Chromebooks, running a browser-based operating system from Google, will give students instant access to the world, their teachers, and their classmates as well as provide a suite of software tools they can use for research, study and creation.
"Whether going on to college or the world of work, you have to know how to gather information, analyze it and interpret it and we're going to be able to help our kids do that at a much higher level," said Superintendent Chris Dailey.
The overall experience of using digital devices will make academic life at Batavia HS more like what students will experience in college, so Dailey thinks those students who continue their education will be better prepared.
"By giving kid a college experience at an early age, when they’re going on, whether it’s to the world of work, military or college, they are on par, if not above, everybody else in our region," Dailey said.
The experience begins in elementary school where students have also been assigned Chromebooks and students participate in classes, such as the one that teaches keyboard skills to students at Jackson Elementary using games for lessons and practice.
The Chromebook rollout culminated in the three-year planning an implementation process that included upgrades to the Wi-Fi network at the high school.
Daily praised IT director Jeff McKinney and his staff.
Students will also be able to take classes in repairing the computers, which will give them, Dailey said, another level of understanding about technology as well as better equip them for their future in work or academics.

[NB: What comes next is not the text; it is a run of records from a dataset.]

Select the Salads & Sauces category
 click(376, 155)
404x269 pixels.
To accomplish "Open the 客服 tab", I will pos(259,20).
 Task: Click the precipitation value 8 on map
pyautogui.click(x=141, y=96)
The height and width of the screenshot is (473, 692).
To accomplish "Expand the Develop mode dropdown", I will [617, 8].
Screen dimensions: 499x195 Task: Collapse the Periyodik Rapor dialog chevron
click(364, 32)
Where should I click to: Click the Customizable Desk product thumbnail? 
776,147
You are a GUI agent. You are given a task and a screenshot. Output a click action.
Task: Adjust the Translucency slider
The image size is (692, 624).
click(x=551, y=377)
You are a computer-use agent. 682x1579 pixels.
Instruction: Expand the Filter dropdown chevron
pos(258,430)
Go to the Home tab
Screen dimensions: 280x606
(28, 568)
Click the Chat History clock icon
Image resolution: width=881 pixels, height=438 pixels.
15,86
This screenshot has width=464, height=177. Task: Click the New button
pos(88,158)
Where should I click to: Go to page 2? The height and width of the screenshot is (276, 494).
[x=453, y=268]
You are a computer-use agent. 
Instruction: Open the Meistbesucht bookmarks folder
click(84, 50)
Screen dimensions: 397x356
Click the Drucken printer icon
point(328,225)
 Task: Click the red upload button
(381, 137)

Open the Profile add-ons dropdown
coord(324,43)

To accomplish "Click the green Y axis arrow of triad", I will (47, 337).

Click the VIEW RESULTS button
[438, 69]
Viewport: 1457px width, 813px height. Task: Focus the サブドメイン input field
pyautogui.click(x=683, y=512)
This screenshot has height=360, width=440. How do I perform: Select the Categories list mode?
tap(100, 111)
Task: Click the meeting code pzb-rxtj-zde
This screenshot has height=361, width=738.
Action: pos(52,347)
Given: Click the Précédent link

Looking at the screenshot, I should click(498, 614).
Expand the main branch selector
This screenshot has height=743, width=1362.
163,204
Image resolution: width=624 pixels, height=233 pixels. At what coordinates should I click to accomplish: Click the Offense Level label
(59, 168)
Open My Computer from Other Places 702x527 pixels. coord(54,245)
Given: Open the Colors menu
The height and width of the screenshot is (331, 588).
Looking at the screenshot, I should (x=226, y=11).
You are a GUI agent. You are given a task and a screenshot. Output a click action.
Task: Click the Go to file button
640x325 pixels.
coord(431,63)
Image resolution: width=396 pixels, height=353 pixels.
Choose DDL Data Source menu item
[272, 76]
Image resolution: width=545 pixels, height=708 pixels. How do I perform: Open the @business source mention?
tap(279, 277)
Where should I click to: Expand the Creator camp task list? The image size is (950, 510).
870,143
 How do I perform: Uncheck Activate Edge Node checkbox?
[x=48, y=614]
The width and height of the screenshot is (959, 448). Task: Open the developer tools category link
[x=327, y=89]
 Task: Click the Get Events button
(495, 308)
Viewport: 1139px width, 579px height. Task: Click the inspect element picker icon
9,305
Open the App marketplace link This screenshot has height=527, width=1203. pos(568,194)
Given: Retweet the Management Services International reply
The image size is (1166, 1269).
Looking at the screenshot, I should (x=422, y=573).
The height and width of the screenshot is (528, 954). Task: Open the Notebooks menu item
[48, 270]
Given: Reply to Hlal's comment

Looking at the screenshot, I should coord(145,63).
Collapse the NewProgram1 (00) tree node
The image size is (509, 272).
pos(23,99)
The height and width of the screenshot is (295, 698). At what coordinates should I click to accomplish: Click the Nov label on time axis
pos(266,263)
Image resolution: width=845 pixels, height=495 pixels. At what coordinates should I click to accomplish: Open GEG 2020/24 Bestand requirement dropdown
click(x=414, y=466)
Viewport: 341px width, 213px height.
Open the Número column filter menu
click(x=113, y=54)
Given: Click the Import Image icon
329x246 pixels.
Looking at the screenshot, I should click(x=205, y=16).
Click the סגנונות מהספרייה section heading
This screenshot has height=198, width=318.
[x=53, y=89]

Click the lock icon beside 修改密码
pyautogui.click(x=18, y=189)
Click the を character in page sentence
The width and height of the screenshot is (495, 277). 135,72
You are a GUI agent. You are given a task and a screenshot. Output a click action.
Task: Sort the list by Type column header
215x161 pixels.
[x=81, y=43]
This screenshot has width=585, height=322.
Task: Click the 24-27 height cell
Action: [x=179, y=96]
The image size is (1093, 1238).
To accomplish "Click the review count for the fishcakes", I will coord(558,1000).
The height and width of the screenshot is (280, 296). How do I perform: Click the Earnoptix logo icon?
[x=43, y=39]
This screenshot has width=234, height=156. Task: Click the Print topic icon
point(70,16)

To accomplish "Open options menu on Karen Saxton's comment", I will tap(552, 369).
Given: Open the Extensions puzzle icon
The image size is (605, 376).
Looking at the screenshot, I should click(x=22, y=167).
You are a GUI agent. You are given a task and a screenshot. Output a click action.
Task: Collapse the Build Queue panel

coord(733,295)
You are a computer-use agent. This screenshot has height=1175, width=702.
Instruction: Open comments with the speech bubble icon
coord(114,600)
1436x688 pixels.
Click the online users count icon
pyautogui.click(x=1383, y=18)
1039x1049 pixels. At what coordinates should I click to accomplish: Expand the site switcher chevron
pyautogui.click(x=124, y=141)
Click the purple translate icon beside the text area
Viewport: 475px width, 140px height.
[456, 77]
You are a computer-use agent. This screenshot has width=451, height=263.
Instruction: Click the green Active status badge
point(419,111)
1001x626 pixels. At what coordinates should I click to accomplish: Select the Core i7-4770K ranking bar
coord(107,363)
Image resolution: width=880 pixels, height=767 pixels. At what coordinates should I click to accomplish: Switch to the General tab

The program is being paid for entirely within the school district's regular budgeting process because there are also cost savings associated with it, such as a reduction in costs for laptops and desktops.
"A traditional history textbook cost more than these devices, so we can now get that history textbook online, plus all the others, for significantly less than before," Dailey said.
Dailey said he's also well aware that the future of work is based on technology and students need to be prepared for that new world, which in many ways has already changed dramatically.
"My father-in-law owns a printing business and where they used to have eight guys running the press, now they have two and both of them are computer literate because they’re running a computer that is running the press," Dailey said. "Computers are changing everything."